Meet Manula Adhihetty: A&S alumnus set to make his mark in law

October 3, 2019 by Karen Gross - Faculty of Law

The Faculty of Law at the Universtity of Toronto is excited to welcome, and welcome back, all of their students — JD, graduate and transfer students — and most especially their incoming first-year law (1L) students. A&S alumnus Manula Adhihetty was featured in in their annual series of new first-year profiles. 

When Manula Adhihetty was a small child in Colombo, Sri Lanka, his family made a pilgrimage to India. “There were children who didn’t have much to eat. I gave them food,” he remembers. “But even then, I realized something was wrong. These were children who were my age. We might have played together.” Instead, they were hungry and Manula was feeding them. It’s a vignette that stayed with him, kindling an enduring sensitivity to disadvantage. His own experience, at age 13, as a newcomer to Canada, made that sensitivity even sharper.

“I am so glad we came here. We’ve been able to create a life that we’re happy with,” Manula says. “There were moments when I really felt like we were starting from scratch. But my parents taught my brothers and me that becoming virtuous individuals in a united and happy family was more important than achieving financial and academic success. I try to follow their advice always.”

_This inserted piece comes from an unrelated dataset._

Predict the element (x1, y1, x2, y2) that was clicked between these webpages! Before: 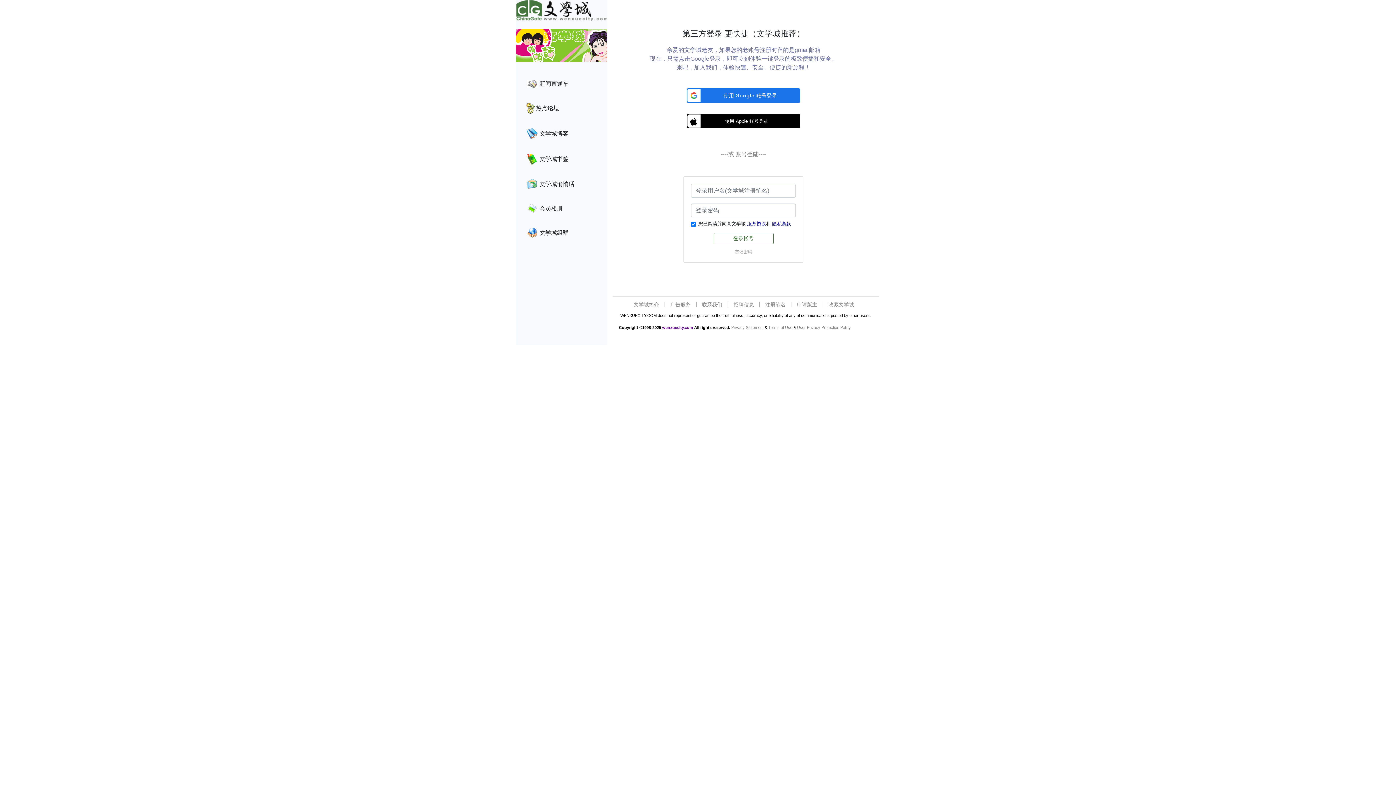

I’ve always been someone who would help out, get involved or talk things through when someone I knew was having a difficult time.

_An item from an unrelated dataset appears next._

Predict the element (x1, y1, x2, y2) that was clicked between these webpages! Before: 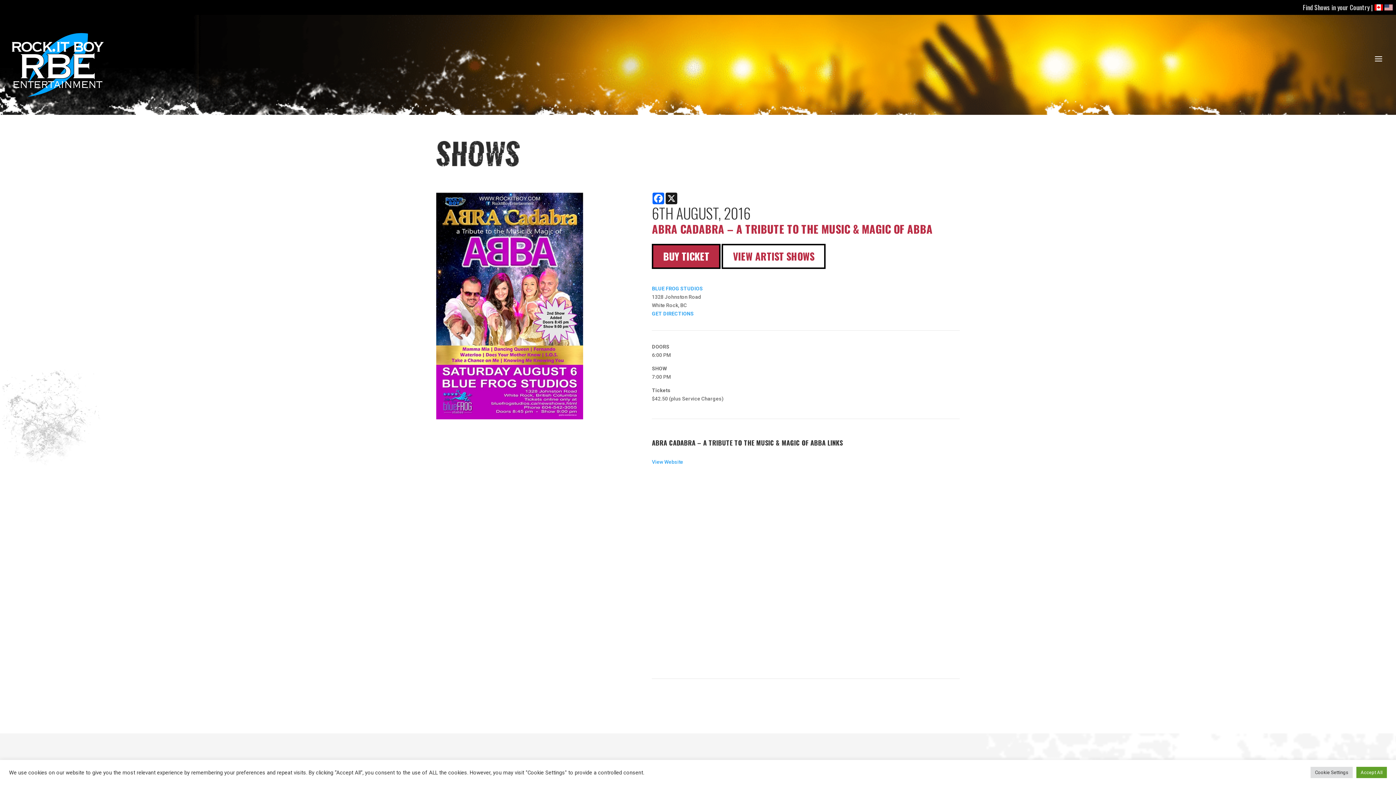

Now 22, Manula played cricket through high school, as a member of the junior provincial and national teams. At U of T, he earned an honours bachelor of arts in philosophy —  where he was the winner of the 2018 Thomas A. Goudge Scholarship in Philosophy — and will graduate with a master’s this fall. While studying and working as a teaching assistant, he took on several demanding volunteer roles, including as a youth mentor at the Canadian Centre for Victims of Torture and as a crisis helpline responder at the Toronto Distress Centres. “I’ve always been someone who would help out, get involved or talk things through when someone I knew was having a difficult time,” Manula says.

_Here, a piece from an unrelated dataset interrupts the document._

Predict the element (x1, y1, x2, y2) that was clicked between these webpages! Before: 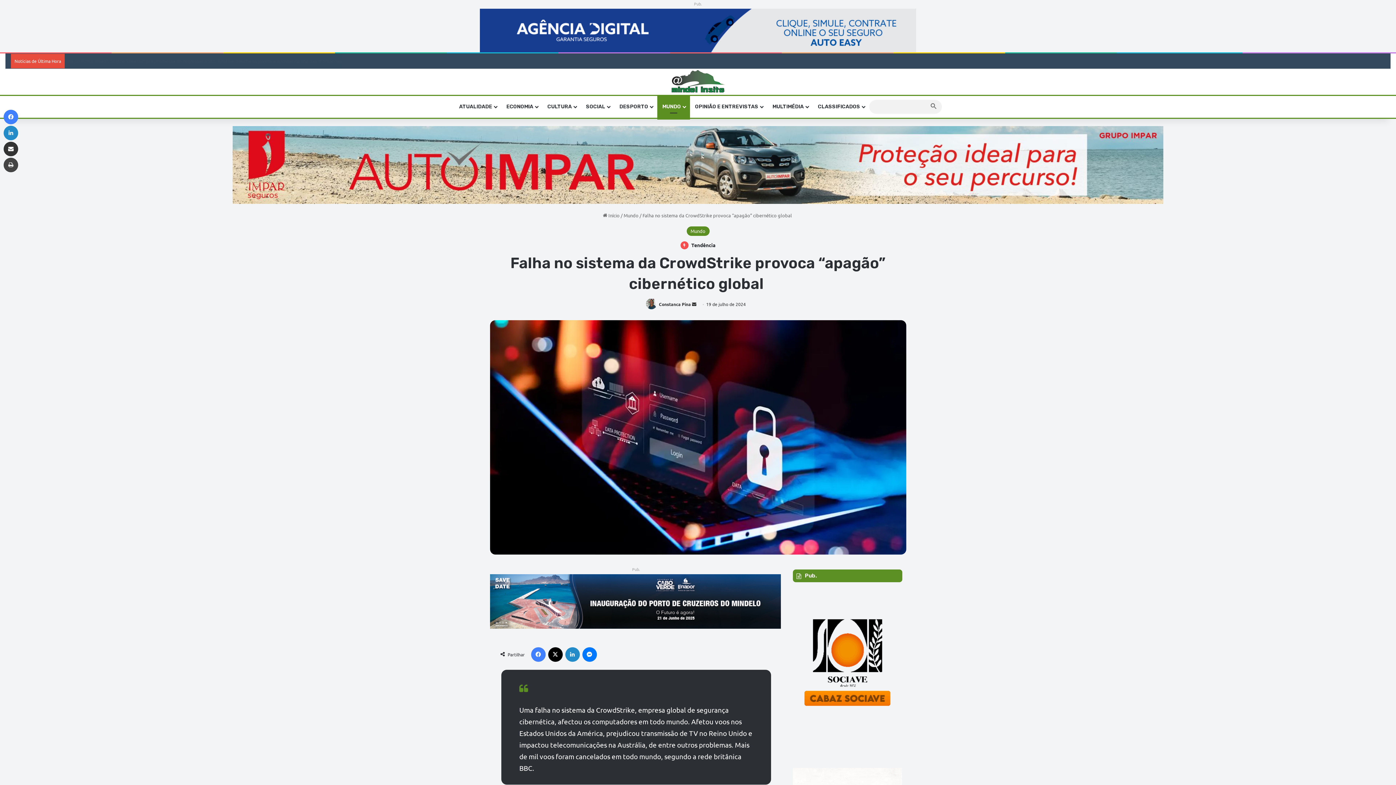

That is largely why he decided to abandon a plan to teach philosophy, and go to law school instead. “I’m very grateful for those volunteer experiences, because they showed me that I really want to do something practical to help people’s lives,” he says. “I think I can do that with the law. I want to work for an organization that’s either directly helping individuals or helping to create policies or change policies in ways that help people who are vulnerable.”